En 2013, en Glastonbury, había intentado probar el fenómeno de bailar en silencio entre un recital y otro, en una carpa llena de gente dormida, pero me pareció que nada le ganaba a la música en vivo que estaban tocando mientras yo escuchaba "clásicos latinos" al lado de un desconocido en su rave personal. La experiencia duró diez minutos. Ahora, en 2015, reincido sin multitud, a las 10 de la noche y en un lugar que más que una discoteca parece una oficina con vistas imponentes de la ciudad. Ahí está el río, puedo ver Greenwich, y del otro lado los puentes de Londres, las arterias de la ciudad llenas de autos, y las luces. Pero si miro mucho me desconcentro y la verdad es que Beyoncé no me inspira la contemplación. Ya vendrán otras canciones.
Hay más gente en las barras que bailando, asumo que a todos nos da un poco de vergüenza y me regocijo en la formalidad prealcohólica de los ingleses, pero pronto descubro que el piso 69 es circular para apreciar mejor las vistas: para eso pagan casi 60 dólares las miles de personas que suben a diario. La idea de pista de baile no existe, y quizás es un alivio. Me gusta descubrir que a medida que recorro el lugar hay otros seres: grupos aislados, en su mayoría de mujeres, tímidamente entregados a algún paso de baile y buscando aliados entre los otros bailarines. Dos chicas con auriculares de luz roja se miran, abrazan y gritan algo que no entiendo, porque yo soy fiel, hasta ahora, a DJ azul.

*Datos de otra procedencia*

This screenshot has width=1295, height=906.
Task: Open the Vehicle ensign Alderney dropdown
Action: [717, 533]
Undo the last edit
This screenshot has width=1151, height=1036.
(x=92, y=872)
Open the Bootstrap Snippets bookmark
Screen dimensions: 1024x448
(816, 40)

Nuestro affaire dura una media hora, cuando decido dejar el pop y el rock, y paso a los clásicos. Bailo con algunas personas sin mucho intercambio visual, las panorámicas ahí afuera son la excusa perfecta para evitar las miradas y, después de todo, esto es Inglaterra y no nos miramos tanto. Hasta que suena Bohemian Rapsody y ahí los que estamos unidos por un color bailamos no sólo porque a ésta la conocemos todos, sino porque Queen en las alturas suena distinto.
Paso por el baño y me sorprende ver que no hay cortinas porque no hay vecinos cerca: desde mi cubículo veo la ciudad como un lago espejado y mi propio reflejo. A medida que pasa el tiempo, no me parece tan raro estar entre personas que se mueven a distintos ritmos a mi alrededor y recorro los otros dos pisos que también están abiertos y llenos, a pesar del viento. Al lado, una pareja se saca los auriculares para poder hablar: no siempre lo virtual alcanza. Me reconforta pensar cómo se producen, milagrosamente, estos encuentros, flechas que atraviesan a algunas personas, en silencio. Cuando intento hacer lo mismo que ellos, de nuevo, y veo bailar a todos sin escuchar nada más que el ruido de los bartenders y los gritos desafinados de los demás, todo me vuelve a parecer una especie de fenómeno espástico poco estético. La clave es permanecer siempre a la escucha.
Minutos más tarde estoy de vuelta al ras del suelo, volviendo a casa con los ruidos de la ciudad como soundtrack. Desde el colectivo veo una luz roja en el cielo encapotado: mis amigos nuevos siguen construyendo la postal de la modernidad, cada uno a su ritmo, en el piso 69.